- Born: September 20, 1917 Uchee, Alabama, U.S.
- Died: January 29, 2014 (aged 96) Detroit, Michigan, U.S.
- Genres: Jazz, R&B
- Instrument: Piano

= Johnny Allen (arranger) =

American musician

Johnny Allen (September 20, 1917 - January 29, 2014) was an American jazz and R&B musician who worked for both Motown and Stax Records and received a Grammy Award with Isaac Hayes for his arrangement of "Theme from Shaft".

== Early life ==
He was born in Uchee, Alabama, and grew up in Chicago before moving to Detroit in 1936. A self-taught pianist, his main influence was Earl Hines.

== Career ==
Starting in the early 1940s, he worked as musical director at the Club Congo, a nightclub in the basement of the Norwood Hotel, where he led a 12-piece band that played at dances and accompanied visiting acts such as Billie Holiday and the Mills Brothers.

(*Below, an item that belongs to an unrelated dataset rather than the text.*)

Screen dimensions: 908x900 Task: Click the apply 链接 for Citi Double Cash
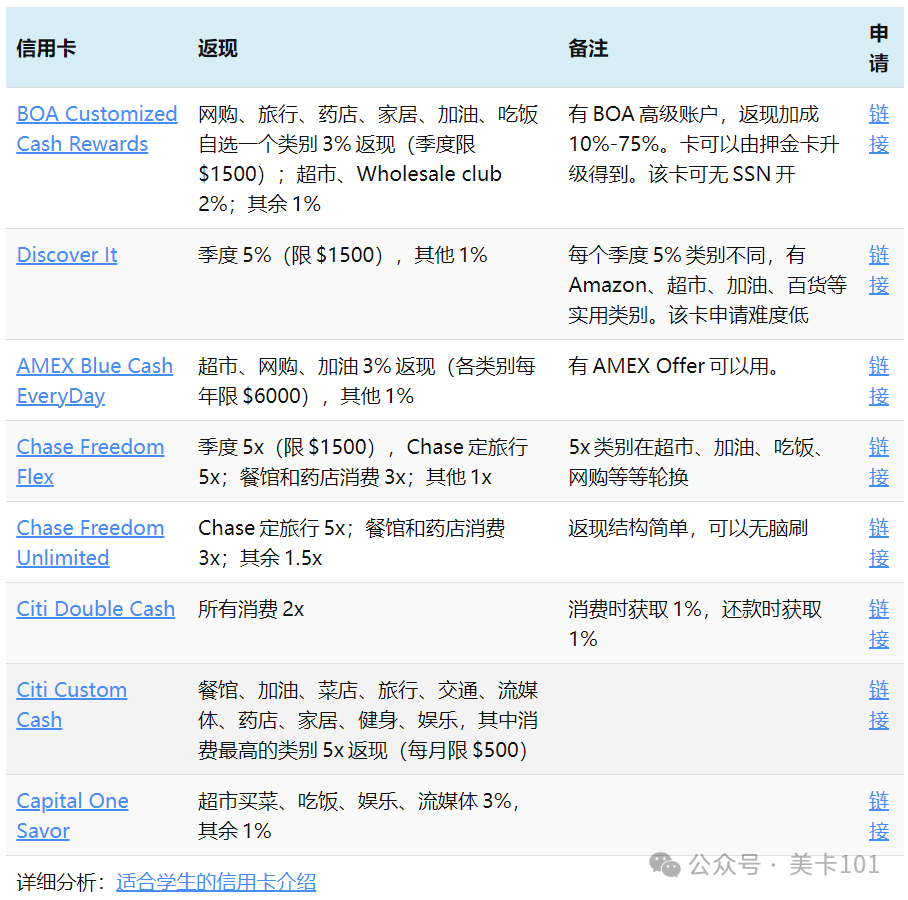tap(879, 623)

He first worked for Motown in 1959, and wrote arrangements for the Temptations, Stevie Wonder, and the Supremes among others. He later worked for the Stax label, working with leading musicians such as the Staple Singers, the Dramatics and Isaac Hayes. After arranging strings and horns on Hayes' album Hot Buttered Soul, the pair worked together on Shaft, and at the 14th Annual Grammy Awards in 1972 jointly won the award for Best Instrumental Arrangement for "Theme From Shaft". Allen also worked consistently with Detroit producer Don Davis at his United Sound Studios, providing arrangements for acts such as Johnnie Taylor and The Dells.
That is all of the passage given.